• **TASKS AND EXERCISES**:
**a.** In the import savings article, within what timeframe must goods imported under a Temporary Import Bond be exported?
**b.** Please reproduce the part of the import savings article between "Temporary Import Bonds" and "of the TIB.", inclusive.

• **QUOTED PASSAGE**:
——

As the New Year draws closer, it is time to look at the savings goals for your company’s yearly imports. There are several different ways to save on import transaction, but identifying the right strategy that benefits your business is the key to successfully meeting your savings goal budget for the year.

Free Trade Agreements

Free Trade Agreements are a good source for minimizing duties and taxes on imported goods. Reviewing entry data from the previous year and analyzing where goods are being importing from, what is the country of origin of the goods, and how much duty is being paid will allow you to focus on the greatest savings opportunity. Identify imports from Canada and Mexico, if the country of origin was Canada or Mexico on the goods, review to identify if the goods qualify for NAFTA and potentially save your company on import duty and taxes.

Brokerage Rates

The New Year is a good time to evaluate your current brokerage rates. How much is your company being charged on brokerage fees, document fees, handling fees, etc.  Are you paying your broker per shipment or a flat rate?  Do you have enough entries to justify the payment method you have?  Would another model better suit your needs?  Conducting a brokerage RFQ will give you options on new service providers and benchmark rates for negation.

Temporary Import Bonds

Does your company import goods in the US to be used temporarily and then export the goods? US Customs allows importers to file a Temporary Import Bond (TIB) on goods that they will import into the US and then export them within a timeframe of 1 year.  An additional extension can be requested, but it is important to know the projected timeframe before goods are imported using a TIB to ensure timely export before the expiration of the TIB.

——

• **EXTRACTED ENTRIES**:
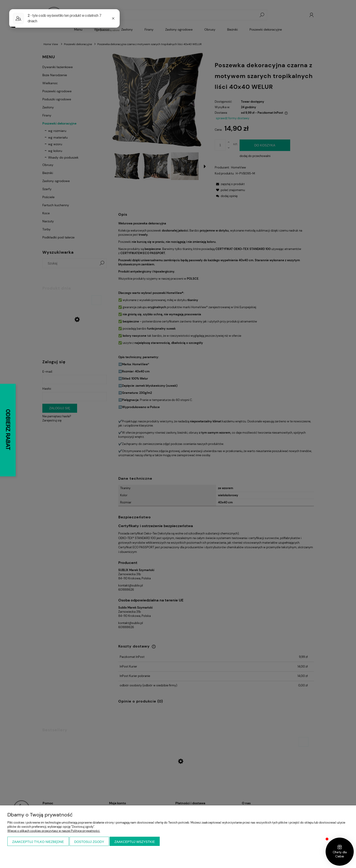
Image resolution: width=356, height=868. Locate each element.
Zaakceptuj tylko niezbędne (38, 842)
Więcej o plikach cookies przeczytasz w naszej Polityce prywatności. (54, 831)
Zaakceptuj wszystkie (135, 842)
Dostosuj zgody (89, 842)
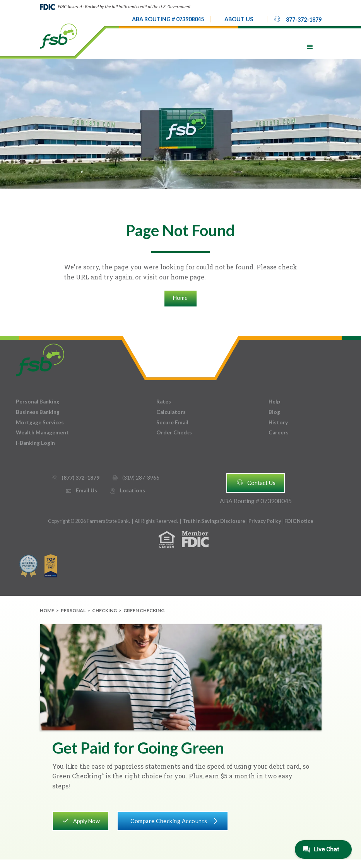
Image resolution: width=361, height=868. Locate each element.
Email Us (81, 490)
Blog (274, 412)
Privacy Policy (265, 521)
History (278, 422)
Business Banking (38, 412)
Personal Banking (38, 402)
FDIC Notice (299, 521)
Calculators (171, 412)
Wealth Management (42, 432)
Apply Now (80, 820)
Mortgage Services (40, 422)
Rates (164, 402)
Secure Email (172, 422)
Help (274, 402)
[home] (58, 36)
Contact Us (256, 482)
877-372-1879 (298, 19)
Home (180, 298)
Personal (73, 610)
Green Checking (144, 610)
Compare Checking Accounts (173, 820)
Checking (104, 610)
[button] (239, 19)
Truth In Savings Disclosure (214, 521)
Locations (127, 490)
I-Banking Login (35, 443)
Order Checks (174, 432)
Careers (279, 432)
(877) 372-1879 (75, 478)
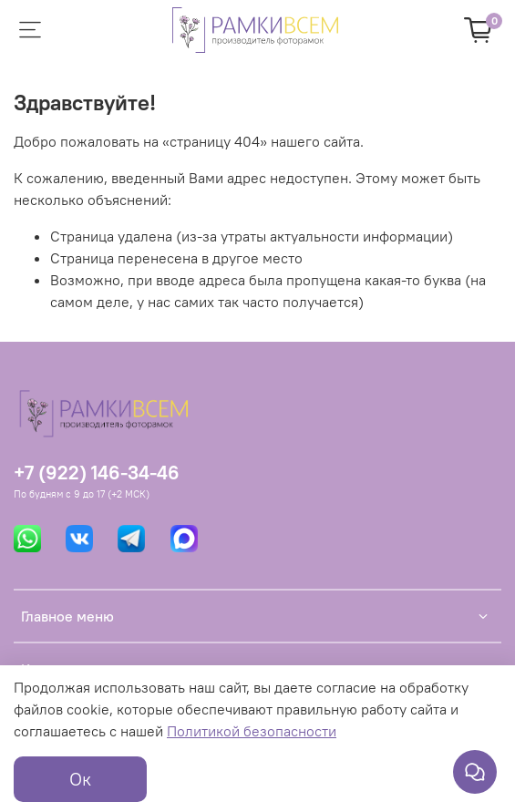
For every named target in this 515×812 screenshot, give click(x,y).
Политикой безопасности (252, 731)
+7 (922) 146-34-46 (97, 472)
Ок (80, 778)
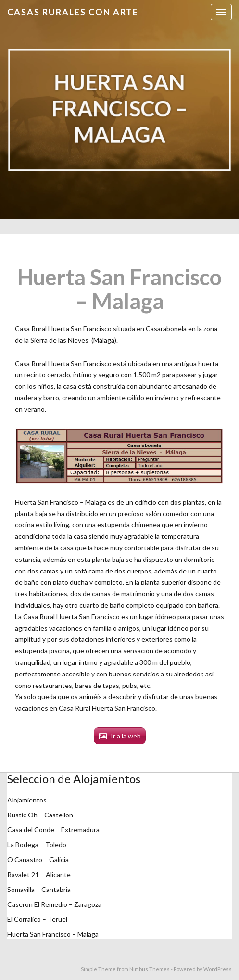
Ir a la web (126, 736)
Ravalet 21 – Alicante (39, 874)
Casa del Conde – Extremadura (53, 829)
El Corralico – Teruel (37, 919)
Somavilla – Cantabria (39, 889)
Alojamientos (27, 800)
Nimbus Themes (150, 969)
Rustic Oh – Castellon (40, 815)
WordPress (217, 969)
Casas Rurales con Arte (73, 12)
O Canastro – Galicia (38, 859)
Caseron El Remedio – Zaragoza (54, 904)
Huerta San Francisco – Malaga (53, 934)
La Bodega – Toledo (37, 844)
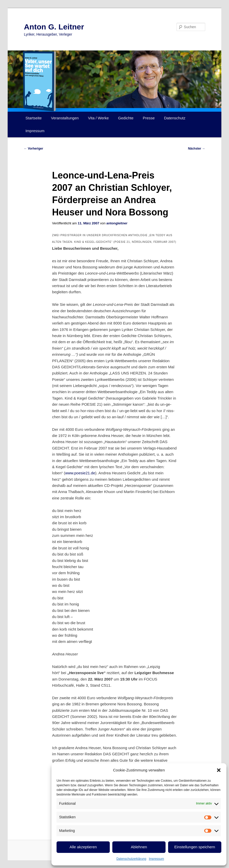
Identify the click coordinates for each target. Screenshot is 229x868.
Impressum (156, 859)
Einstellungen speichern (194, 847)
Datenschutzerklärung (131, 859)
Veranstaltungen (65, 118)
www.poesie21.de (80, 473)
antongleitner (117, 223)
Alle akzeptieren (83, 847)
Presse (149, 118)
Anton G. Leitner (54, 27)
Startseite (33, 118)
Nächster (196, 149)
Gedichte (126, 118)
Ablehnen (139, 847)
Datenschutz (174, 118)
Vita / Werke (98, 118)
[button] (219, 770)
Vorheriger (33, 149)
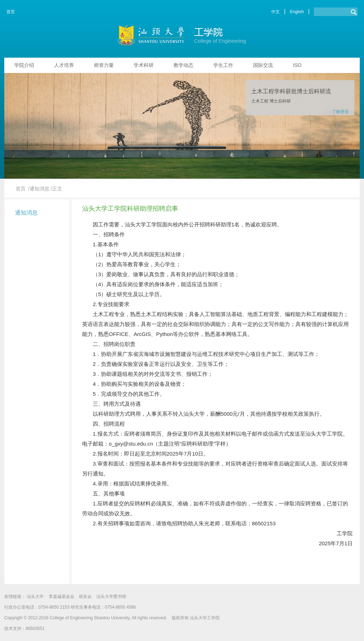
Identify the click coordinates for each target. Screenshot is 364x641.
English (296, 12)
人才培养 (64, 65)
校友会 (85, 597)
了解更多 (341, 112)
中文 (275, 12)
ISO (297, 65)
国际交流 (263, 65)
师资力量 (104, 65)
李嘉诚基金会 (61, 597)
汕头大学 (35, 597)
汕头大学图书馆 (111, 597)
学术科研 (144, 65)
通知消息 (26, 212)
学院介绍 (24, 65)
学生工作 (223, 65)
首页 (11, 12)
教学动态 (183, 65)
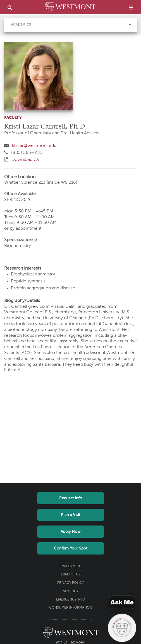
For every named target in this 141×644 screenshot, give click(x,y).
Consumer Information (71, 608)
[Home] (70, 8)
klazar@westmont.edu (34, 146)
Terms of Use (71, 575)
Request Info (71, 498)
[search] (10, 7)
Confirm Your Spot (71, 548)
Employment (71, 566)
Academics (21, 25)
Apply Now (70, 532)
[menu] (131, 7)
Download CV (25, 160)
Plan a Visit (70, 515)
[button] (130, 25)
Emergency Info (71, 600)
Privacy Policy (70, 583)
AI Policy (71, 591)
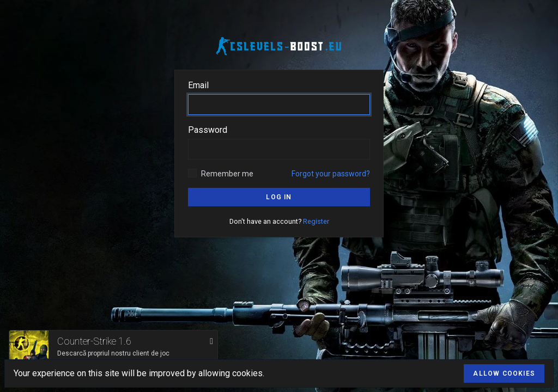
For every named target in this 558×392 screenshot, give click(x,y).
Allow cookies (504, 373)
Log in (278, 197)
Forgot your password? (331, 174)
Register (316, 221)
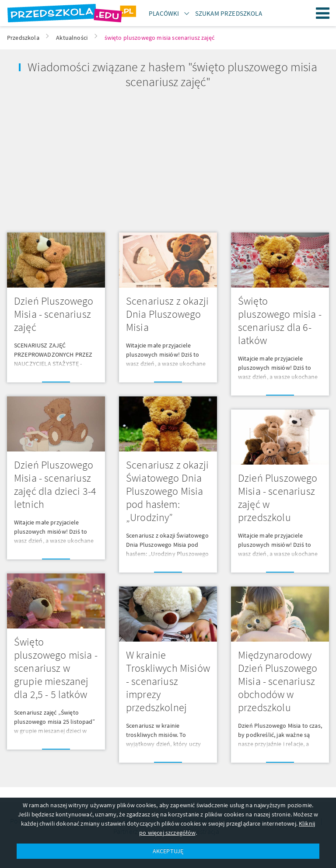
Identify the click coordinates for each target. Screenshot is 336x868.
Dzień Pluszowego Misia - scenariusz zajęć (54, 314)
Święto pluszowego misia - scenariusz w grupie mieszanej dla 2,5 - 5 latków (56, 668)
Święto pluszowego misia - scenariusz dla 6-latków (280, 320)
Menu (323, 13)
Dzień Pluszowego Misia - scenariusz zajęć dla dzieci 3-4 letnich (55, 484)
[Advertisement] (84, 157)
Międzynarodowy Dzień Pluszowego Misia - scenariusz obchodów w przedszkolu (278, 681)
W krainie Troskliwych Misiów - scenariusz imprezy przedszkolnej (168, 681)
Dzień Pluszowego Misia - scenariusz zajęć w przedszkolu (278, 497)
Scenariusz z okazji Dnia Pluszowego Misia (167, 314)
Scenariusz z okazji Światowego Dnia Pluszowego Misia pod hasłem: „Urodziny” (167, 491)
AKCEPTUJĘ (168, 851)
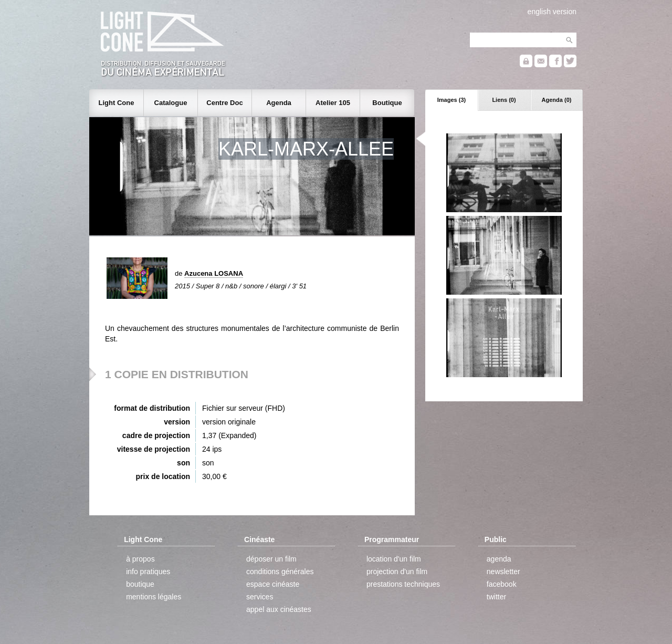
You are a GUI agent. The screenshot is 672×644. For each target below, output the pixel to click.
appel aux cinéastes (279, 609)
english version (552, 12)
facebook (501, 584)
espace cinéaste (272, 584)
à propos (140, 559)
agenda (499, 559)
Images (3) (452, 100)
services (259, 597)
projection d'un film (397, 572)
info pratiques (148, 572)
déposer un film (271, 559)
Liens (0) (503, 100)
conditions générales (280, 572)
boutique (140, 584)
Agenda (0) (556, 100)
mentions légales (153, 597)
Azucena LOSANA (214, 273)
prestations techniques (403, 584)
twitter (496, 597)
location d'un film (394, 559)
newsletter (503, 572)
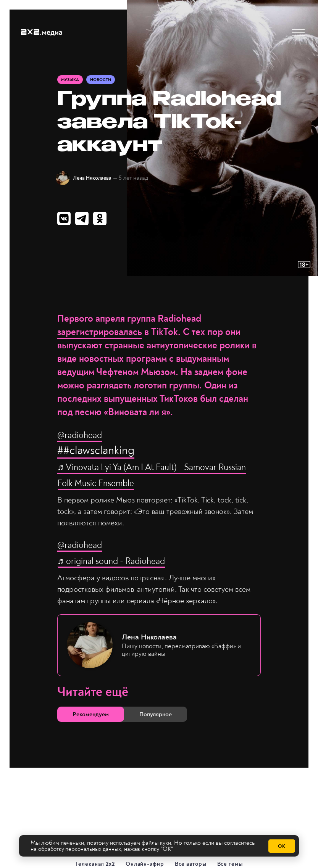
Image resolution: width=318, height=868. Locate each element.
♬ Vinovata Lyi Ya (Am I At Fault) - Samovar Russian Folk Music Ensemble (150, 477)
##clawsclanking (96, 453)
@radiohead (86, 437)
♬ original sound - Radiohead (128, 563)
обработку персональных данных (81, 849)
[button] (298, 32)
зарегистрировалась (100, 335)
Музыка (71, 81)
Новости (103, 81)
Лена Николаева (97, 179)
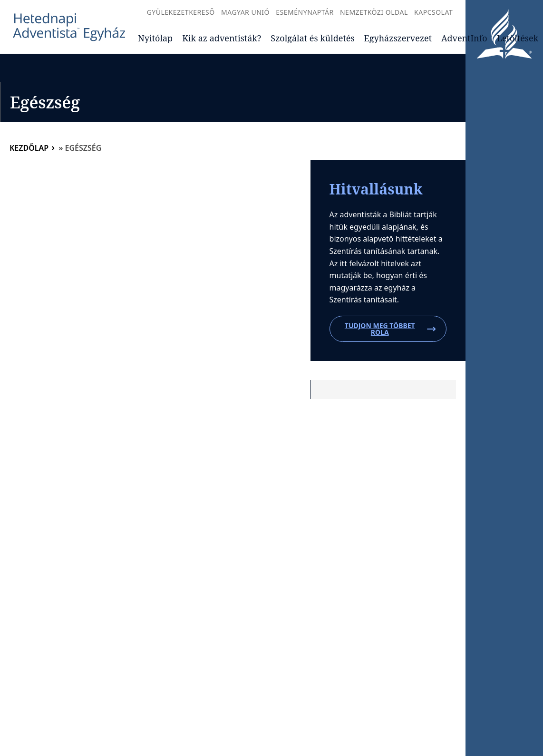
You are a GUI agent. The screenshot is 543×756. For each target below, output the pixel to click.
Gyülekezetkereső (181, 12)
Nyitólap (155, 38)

——

• **TASK-BY-TASK OUTPUTS**:
**a.** Within 1 year.

**b.**
Temporary Import Bonds

Does your company import goods in the US to be used temporarily and then export the goods? US Customs allows importers to file a Temporary Import Bond (TIB) on goods that they will import into the US and then export them within a timeframe of 1 year.  An additional extension can be requested, but it is important to know the projected timeframe before goods are imported using a TIB to ensure timely export before the expiration of the TIB.